The records ▸

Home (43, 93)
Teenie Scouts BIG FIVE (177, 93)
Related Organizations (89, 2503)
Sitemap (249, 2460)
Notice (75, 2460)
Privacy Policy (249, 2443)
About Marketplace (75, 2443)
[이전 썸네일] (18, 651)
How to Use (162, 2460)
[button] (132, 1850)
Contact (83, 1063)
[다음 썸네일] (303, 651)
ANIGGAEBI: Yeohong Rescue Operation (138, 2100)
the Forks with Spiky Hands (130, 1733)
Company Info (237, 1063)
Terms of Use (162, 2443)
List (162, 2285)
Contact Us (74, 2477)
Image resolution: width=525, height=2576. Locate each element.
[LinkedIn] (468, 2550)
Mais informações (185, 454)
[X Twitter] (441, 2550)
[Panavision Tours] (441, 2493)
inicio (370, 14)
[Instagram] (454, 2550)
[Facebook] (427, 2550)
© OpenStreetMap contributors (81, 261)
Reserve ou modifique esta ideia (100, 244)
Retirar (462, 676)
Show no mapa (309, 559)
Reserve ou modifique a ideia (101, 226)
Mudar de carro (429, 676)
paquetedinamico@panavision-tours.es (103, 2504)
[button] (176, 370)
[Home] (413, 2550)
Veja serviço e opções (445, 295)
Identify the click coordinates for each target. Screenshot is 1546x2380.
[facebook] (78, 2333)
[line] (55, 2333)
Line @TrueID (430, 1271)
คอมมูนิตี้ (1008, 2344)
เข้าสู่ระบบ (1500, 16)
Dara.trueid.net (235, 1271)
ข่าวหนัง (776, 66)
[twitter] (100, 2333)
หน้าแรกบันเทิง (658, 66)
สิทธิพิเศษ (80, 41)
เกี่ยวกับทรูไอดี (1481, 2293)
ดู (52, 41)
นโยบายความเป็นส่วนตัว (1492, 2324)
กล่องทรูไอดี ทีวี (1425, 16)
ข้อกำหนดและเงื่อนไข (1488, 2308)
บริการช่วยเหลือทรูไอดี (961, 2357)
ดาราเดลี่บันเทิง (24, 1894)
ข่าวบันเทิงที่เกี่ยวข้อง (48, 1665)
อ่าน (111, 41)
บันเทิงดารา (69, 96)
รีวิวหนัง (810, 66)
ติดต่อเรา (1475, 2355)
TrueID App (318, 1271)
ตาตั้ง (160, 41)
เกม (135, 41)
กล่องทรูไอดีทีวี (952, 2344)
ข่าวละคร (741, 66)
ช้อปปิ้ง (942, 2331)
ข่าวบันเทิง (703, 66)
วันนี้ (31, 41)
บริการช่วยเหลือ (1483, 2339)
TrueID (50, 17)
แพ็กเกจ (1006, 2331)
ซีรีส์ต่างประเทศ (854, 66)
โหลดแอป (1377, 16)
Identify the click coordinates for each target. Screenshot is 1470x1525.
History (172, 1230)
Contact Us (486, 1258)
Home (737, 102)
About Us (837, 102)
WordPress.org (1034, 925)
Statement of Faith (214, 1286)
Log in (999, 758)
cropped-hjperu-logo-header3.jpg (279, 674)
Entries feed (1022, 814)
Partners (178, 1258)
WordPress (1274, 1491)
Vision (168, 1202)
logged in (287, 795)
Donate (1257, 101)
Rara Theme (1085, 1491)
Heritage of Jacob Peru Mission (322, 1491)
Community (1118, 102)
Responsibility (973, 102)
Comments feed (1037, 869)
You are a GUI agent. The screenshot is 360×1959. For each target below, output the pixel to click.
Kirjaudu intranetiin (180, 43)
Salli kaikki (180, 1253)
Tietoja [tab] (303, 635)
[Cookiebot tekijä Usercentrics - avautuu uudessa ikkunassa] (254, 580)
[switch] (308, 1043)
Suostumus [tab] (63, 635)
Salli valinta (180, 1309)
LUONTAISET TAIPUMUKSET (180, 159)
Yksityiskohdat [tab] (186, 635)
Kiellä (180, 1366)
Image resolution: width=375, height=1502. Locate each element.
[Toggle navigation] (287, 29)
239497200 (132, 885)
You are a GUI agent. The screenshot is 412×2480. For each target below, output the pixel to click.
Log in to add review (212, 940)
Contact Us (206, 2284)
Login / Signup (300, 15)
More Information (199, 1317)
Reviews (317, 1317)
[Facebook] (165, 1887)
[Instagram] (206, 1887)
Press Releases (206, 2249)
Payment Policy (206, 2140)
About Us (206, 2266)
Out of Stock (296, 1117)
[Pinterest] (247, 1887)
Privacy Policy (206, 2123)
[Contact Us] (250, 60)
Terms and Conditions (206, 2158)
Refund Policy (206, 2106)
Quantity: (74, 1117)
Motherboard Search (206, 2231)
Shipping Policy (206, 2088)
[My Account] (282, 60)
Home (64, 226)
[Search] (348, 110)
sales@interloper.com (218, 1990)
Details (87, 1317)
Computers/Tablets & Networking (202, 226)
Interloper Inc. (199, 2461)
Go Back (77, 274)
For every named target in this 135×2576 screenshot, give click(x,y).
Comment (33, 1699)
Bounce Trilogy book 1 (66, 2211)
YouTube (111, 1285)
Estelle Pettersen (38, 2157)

Work instructions ▸ Retype exactly the lines from the one containing "[Contact Us] (250, 60)" through the last line of the records above, including both.

Written answer ▸
[Contact Us] (250, 60)
Terms and Conditions (206, 2158)
Refund Policy (206, 2106)
Quantity: (74, 1117)
Motherboard Search (206, 2231)
Shipping Policy (206, 2088)
[My Account] (282, 60)
Home (64, 226)
[Search] (348, 110)
sales@interloper.com (218, 1990)
Details (87, 1317)
Computers/Tablets & Networking (202, 226)
Interloper Inc. (199, 2461)
Go Back (77, 274)
For every named target in this 135×2576 screenshot, give click(x,y).
Comment (33, 1699)
Bounce Trilogy book 1 (66, 2211)
YouTube (111, 1285)
Estelle Pettersen (38, 2157)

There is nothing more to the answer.